ほとんどの常連客は、スグリの日常生活での顔馴染みなのである。
なので、偶に見知らぬ客が来ると、スグリは緊張と期待を持ちながら対応する。
そして今日も――
店のドアが開いたのに気づき、スグリは顔を上げた。
「いらっしゃ……いませ……」
挨拶の声が途中でかすれ気味になったのは、思わず見惚れてしまったからだ。
店に入ってきたのは、それは綺麗な青年だった。
二十代前半くらいだろうか。背が高く、手足がすらりと長い。金茶色の髪は緩くウェーブが掛かり、白皙の頬にかかっている。日本人離れしたくっきりとした目鼻立ちで、長い睫毛に縁どられた眼の色は淡い褐色だ。
明らかに異国の人、そしてテレビの中でしか拝めないような絶世の美形の登場に、一応は年頃の少女であるスグリは、例外なく見惚れてしまった。

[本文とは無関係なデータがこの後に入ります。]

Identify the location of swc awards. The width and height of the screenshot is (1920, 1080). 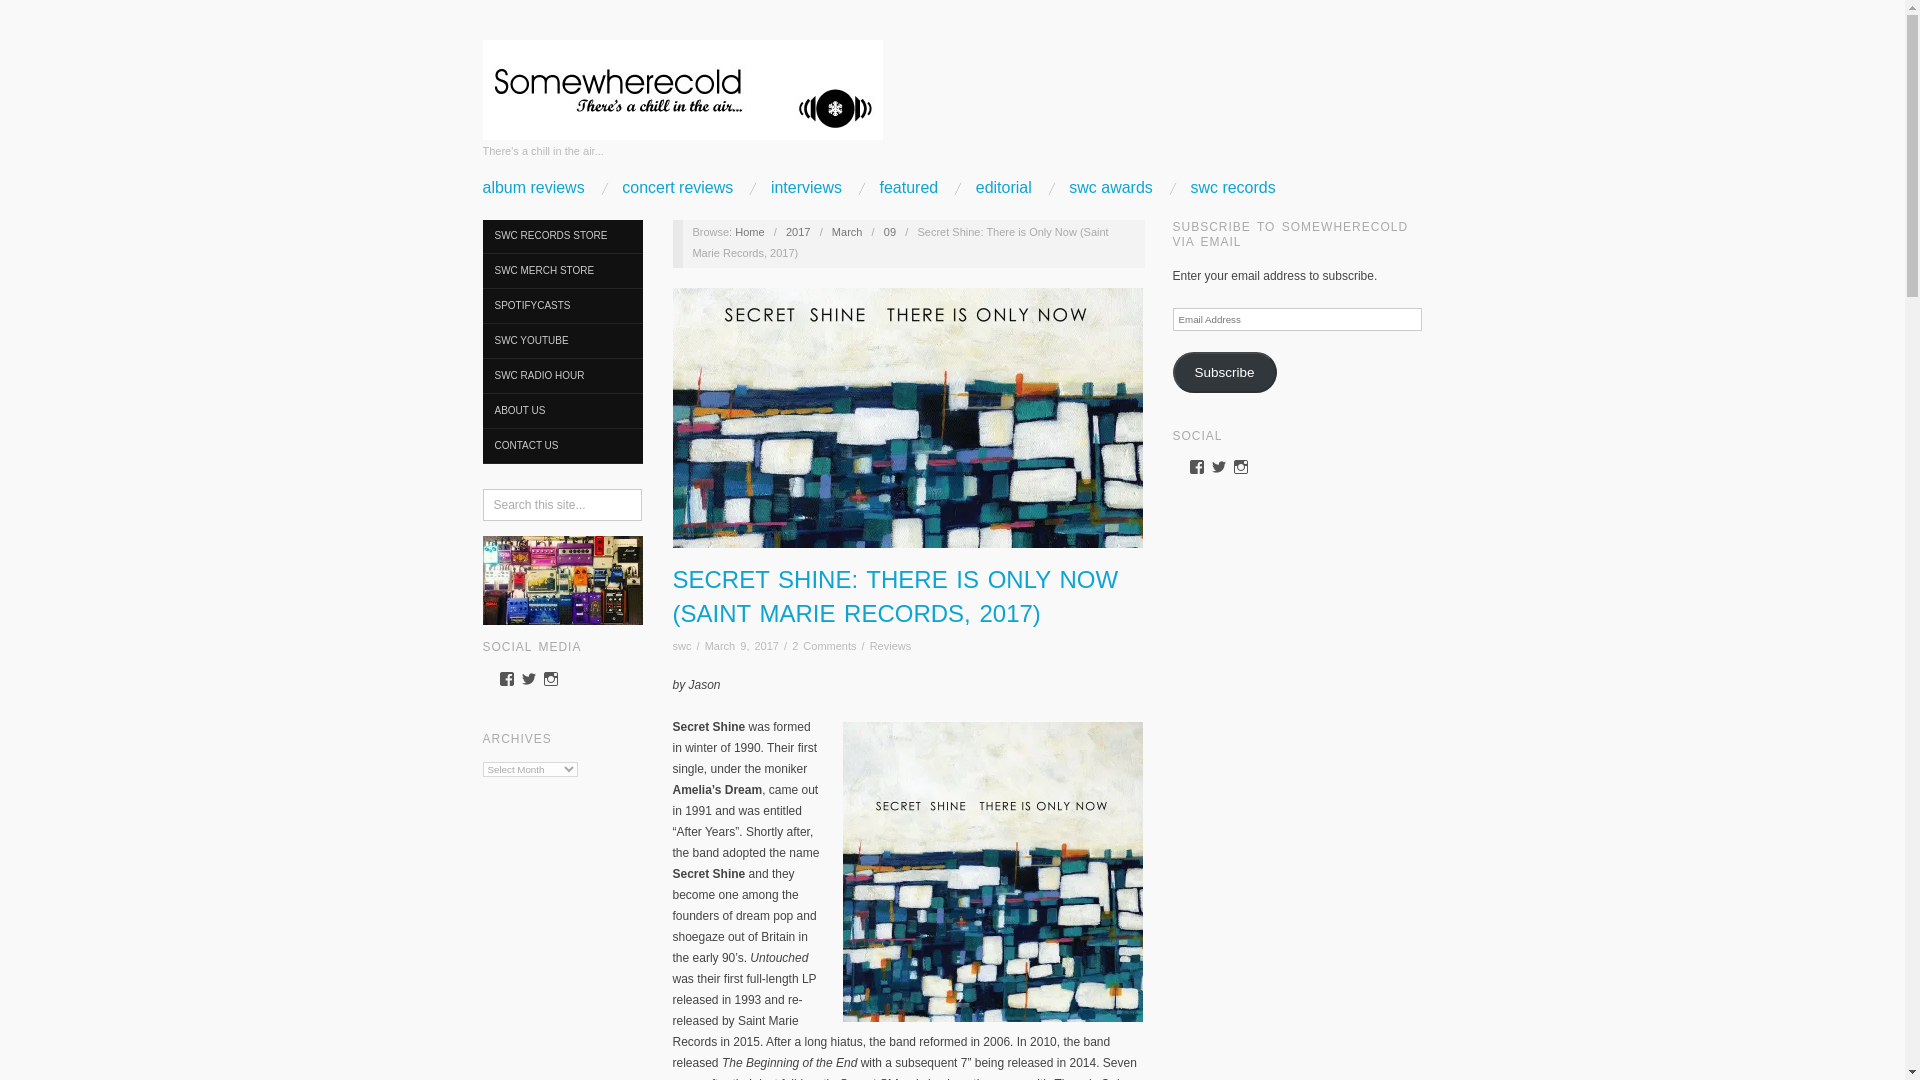
(1111, 188).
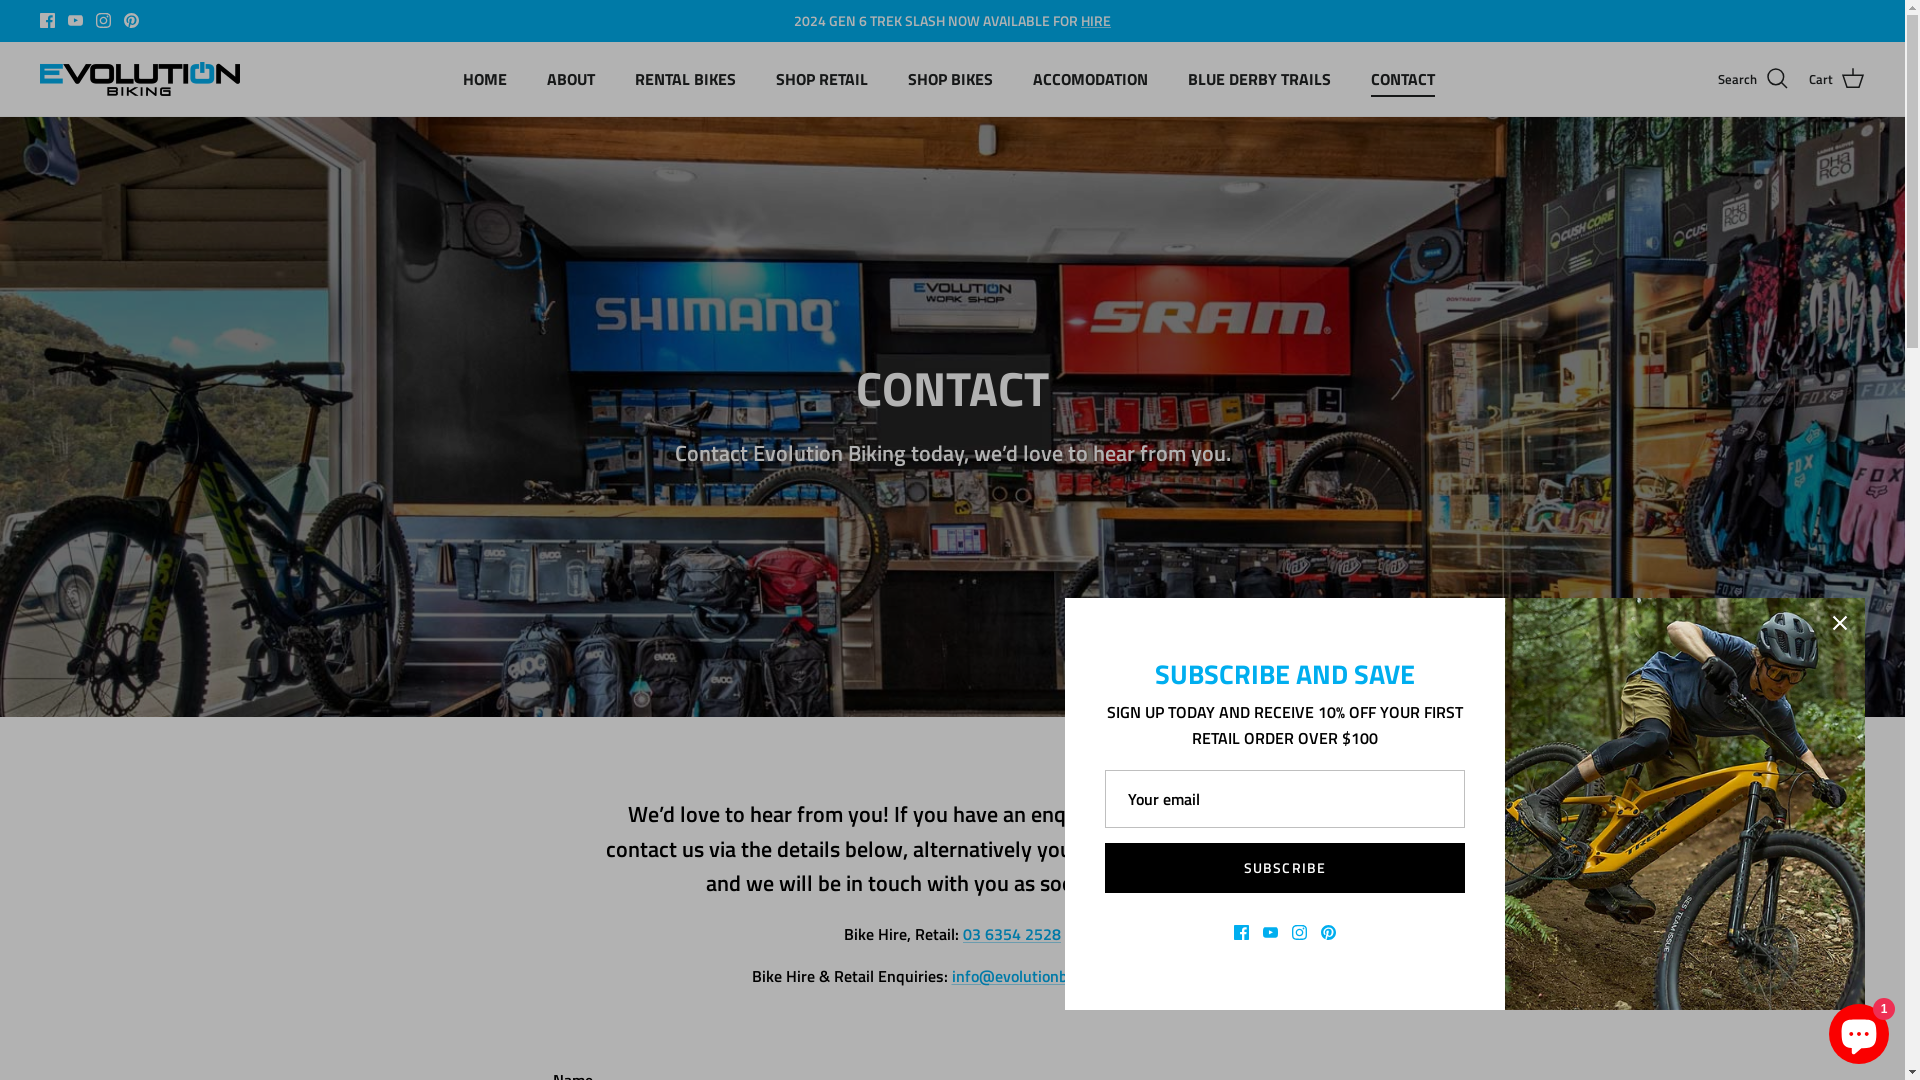  I want to click on 03 6354 2528, so click(1012, 934).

ぽかんと口を開けるスグリに、青年は微笑みながら話しかけてくる。
「こんにちは、お嬢さん」
「……あ、はいっ、こんにちは!」
我に返ったスグリが頭を下げて勢いよく挨拶すれば、青年は口元に長い指先をやりながら、くすりと上品に笑った。
恥ずかしい所を見せてしまった、とスグリは頬を赤くしながらも、いつも通りの口上をのべる。
「い……いらっしゃいませ。ご入り用のものは何ですか?」
「うーん、何にしようかな」
青年はショーケースの中を覗き込む。「ごゆっくりどうぞ」と言って、スグリはカウンター内で背を伸ばした。
ショーケースを楽しそうに見やる青年が視界に入るたびに、何だか緊張してしまう。
ミントがいれば、背中をわしゃわしゃと撫でて気を逸らせるのに。
そう思ってカウンターの上のマットを見やるが、スグリが店番に入っているので、サボりがちな彼は不在である。
スグリがそわそわしている間に、青年の注文は決まったようだ。